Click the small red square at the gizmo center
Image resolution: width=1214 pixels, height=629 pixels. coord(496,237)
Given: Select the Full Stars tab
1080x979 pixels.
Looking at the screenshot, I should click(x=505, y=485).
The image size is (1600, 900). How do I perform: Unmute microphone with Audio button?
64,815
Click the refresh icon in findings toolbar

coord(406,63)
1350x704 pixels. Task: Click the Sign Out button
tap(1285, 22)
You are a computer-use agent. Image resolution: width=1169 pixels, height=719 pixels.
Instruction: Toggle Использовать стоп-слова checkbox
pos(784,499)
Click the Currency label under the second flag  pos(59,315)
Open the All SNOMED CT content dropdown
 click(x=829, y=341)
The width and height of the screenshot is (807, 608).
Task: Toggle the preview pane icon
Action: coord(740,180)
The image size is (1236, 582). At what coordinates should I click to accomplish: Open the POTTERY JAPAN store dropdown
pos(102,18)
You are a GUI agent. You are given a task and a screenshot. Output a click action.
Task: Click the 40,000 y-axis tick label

**WHAT YOU WILL DO:**
Search the records above for the word "agent" and give the number of lines where it occurs, nothing else.

**EXERCISE RESPONSE:**
2